### DOCUMENT SEGMENT
1. The problem statement, all variables and given/known data
In a wire passes the current I=21A. A part of the wire is bent to form three consecutive sides of a square with sides 40 cm. Find the induction of the magnetic field in the point O which is the center of the square.
2. Relevant equations
B=I*μ0*/2*pi*d

3. The attempt at a solution
I want to know if my sketch is correct. I think I know the rule of the Right Hand but I don't know to draw it correctly in a plan. Here's what I did.
http://postimg.org/image/ynx280cdb/
Can you correct it?

2. Mar 24, 2016

### BvU

$\vec B$ is perpendicular to $\vec i$. So if $\vec i$ is in the plane of the paper, $\vec B$ is into or out of the paper

3. Mar 24, 2016

### Hesch

I don't know if your sketch is correct ( 3 or 4 sides of the square ) because how do you get 21A through 3 sides of the square? Some piece of conductor is missing, which will add B-field to the point O.

The equation used ( B=I*μ0*/2*pi*d ) is not correct because it comes from Ampere's law:

circulationH⋅ds = N * I

which states that the mean value of H = N * I / (2πr) along a circulation path. You may use this law under absolutely symmetrical conditions, such as an infinite long straight wire. You have made a circulation path around 40cm wire, but say the length of wire were 1cm: Would the H-field be the same?
######
### THE TASKS
#1 In the forum thread on the bent wire, which law does Hesch say the equation B=I*μ0*/2*pi*d comes from?
#2 Summarize the forum thread on the bent wire in two sentences.
#3 Extend the forum thread on the bent wire with the next part.
The records placed after this point come from a different source than the forum thread.
### DATASET ENTRIES
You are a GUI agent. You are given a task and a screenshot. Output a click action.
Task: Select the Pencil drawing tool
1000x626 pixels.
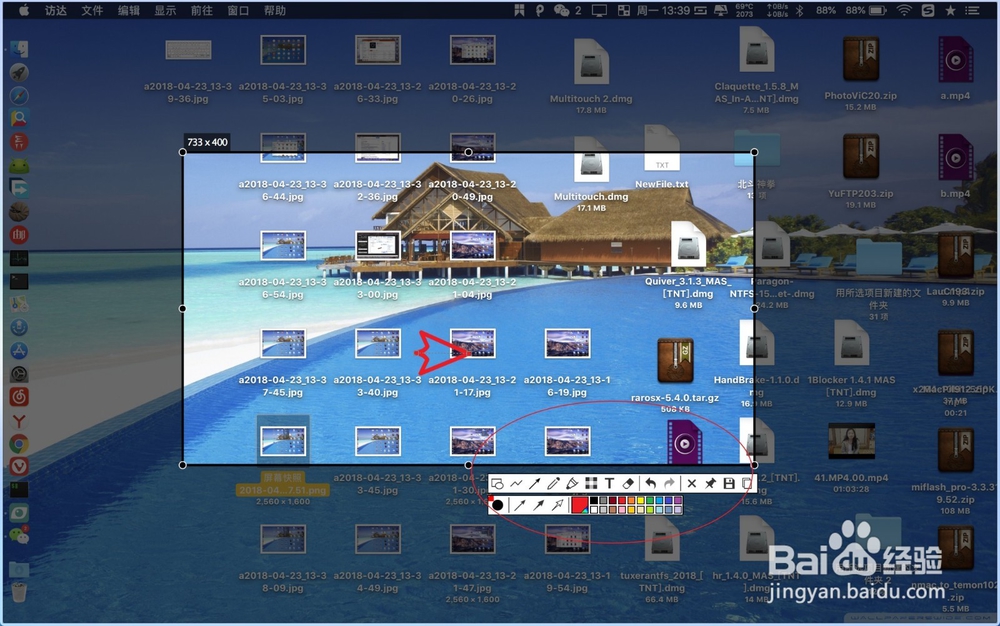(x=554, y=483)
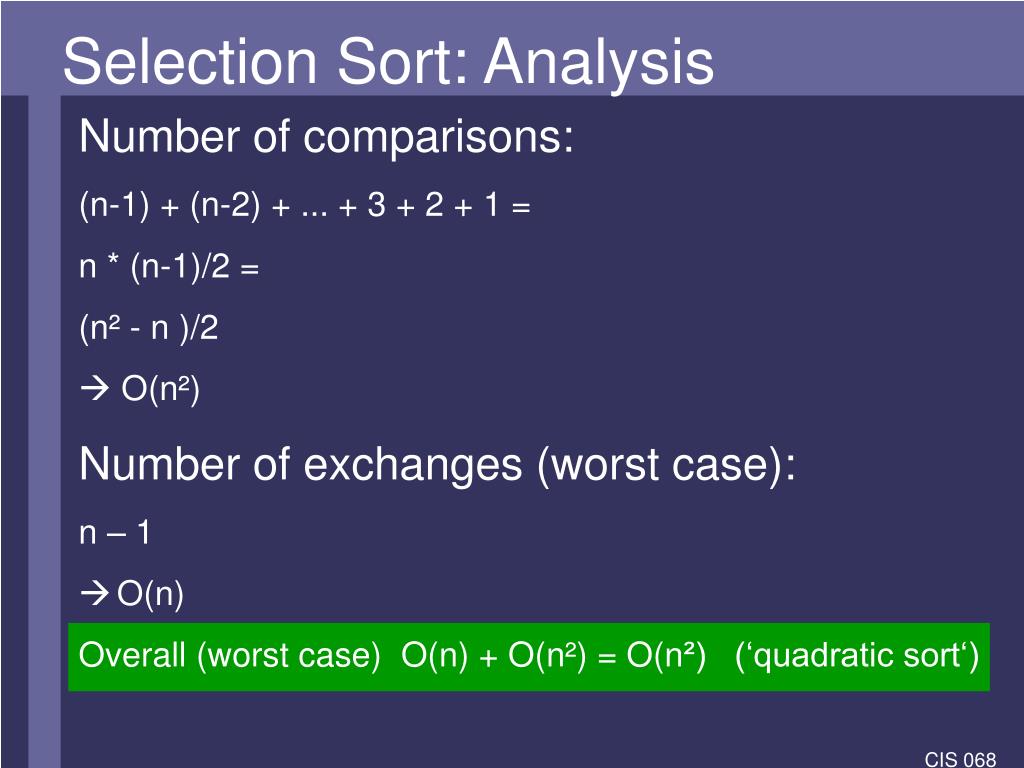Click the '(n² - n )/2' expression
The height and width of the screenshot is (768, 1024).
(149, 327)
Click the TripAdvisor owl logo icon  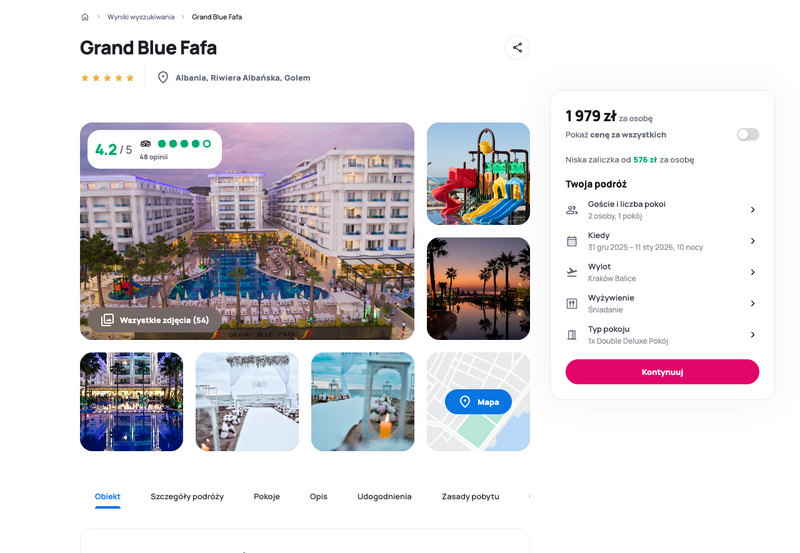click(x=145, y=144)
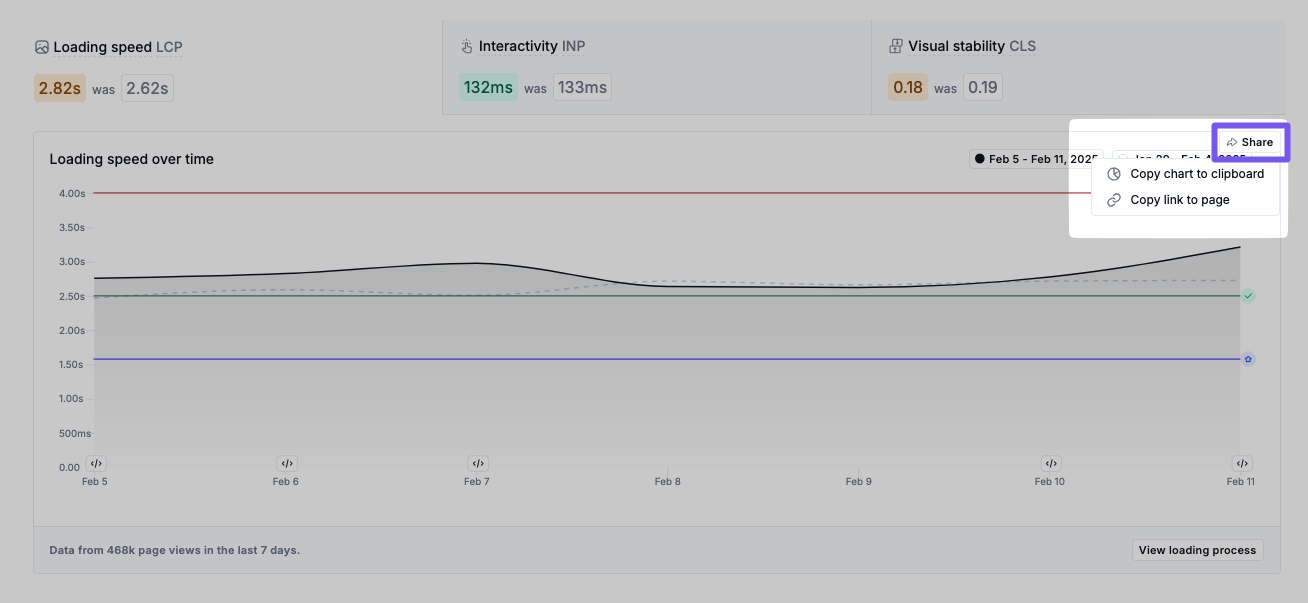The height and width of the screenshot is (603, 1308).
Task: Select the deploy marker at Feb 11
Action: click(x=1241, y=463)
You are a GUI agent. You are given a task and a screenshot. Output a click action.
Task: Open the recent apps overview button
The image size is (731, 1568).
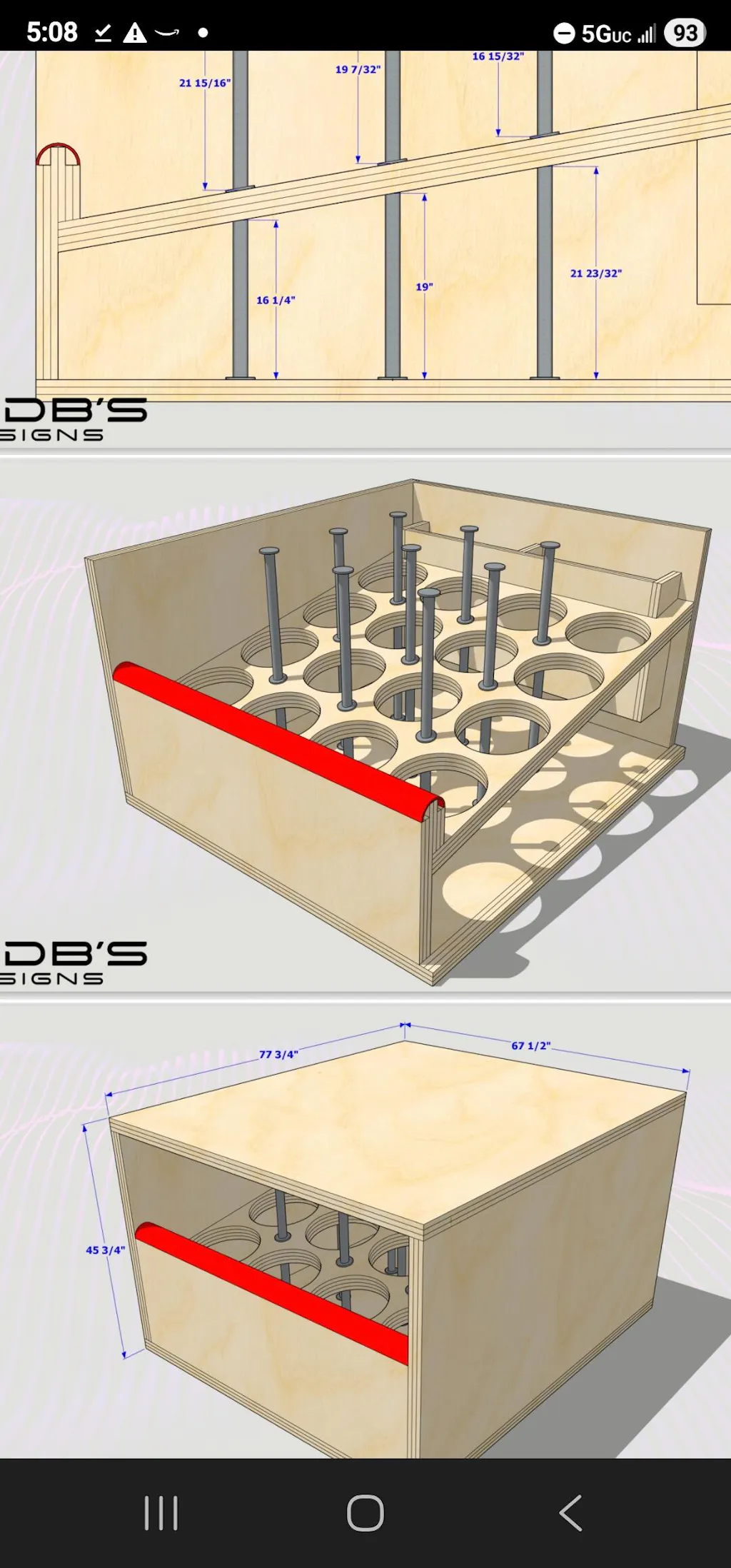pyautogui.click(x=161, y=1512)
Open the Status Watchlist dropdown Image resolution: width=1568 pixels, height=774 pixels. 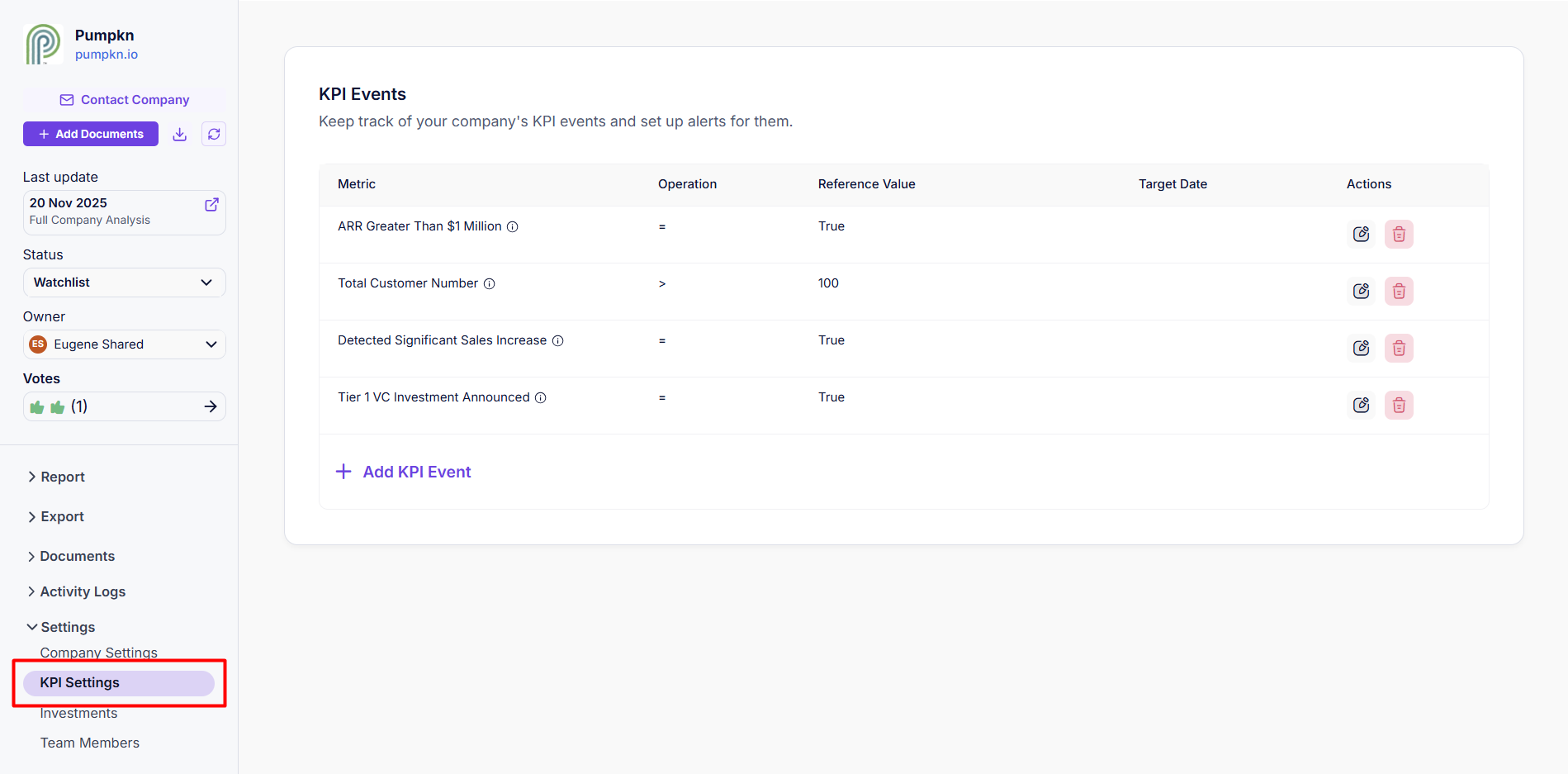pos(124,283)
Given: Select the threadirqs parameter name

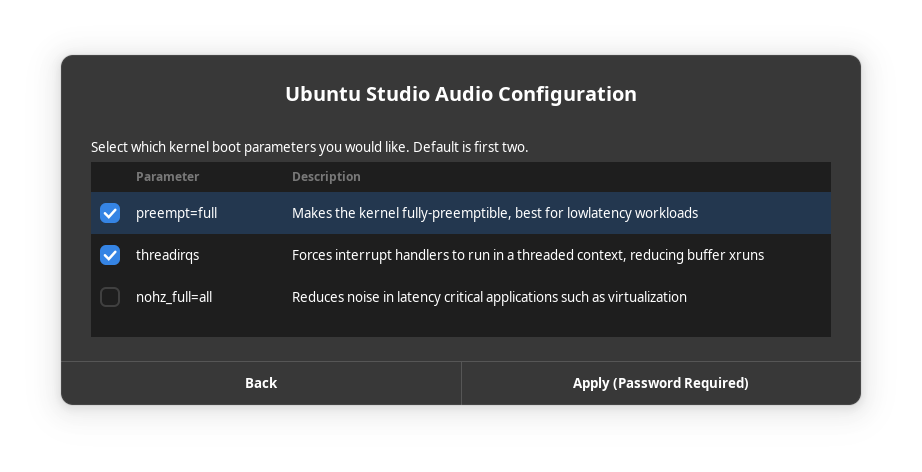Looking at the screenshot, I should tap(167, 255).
######
### PER-TASK OUTPUTS
#1 Ampere's law.

#2 A poster asks whether a sketch is correct for finding the magnetic induction at the center O of a square, where a wire carrying 21 A is bent into three consecutive sides of a square with 40 cm sides. BvU replies that the field is perpendicular to the current and so points into or out of the paper, while Hesch says a piece of conductor seems to be missing and that the equation used comes from Ampere's law, which applies only under fully symmetrical conditions such as an infinitely long straight wire.

#3
You must use the Biot-Savart law instead, and integrate along the 40cm wire.

4. Mar 24, 2016

I don't know how to show that on a plan. I just tried to do it somehow

5. Mar 24, 2016

What does circulationH⋅ds = N * I mean?

6. Mar 24, 2016

### BvU

A circle with a dot in the middle represents an arrow coming towards you, out of the paper.
A circle with a cross in the middle represents an arrow going away from you, in to the paper.
This comes from the middle ages, when arrows had sharp points on the harmful end and guide vanes on the other.
Not necesarily: if the current comes from the left and leaves to the right on a line through O, that current does not contribute to the magnetic field.  Sorry, wrong O !! So these contributions do have to be drawn and taken into account !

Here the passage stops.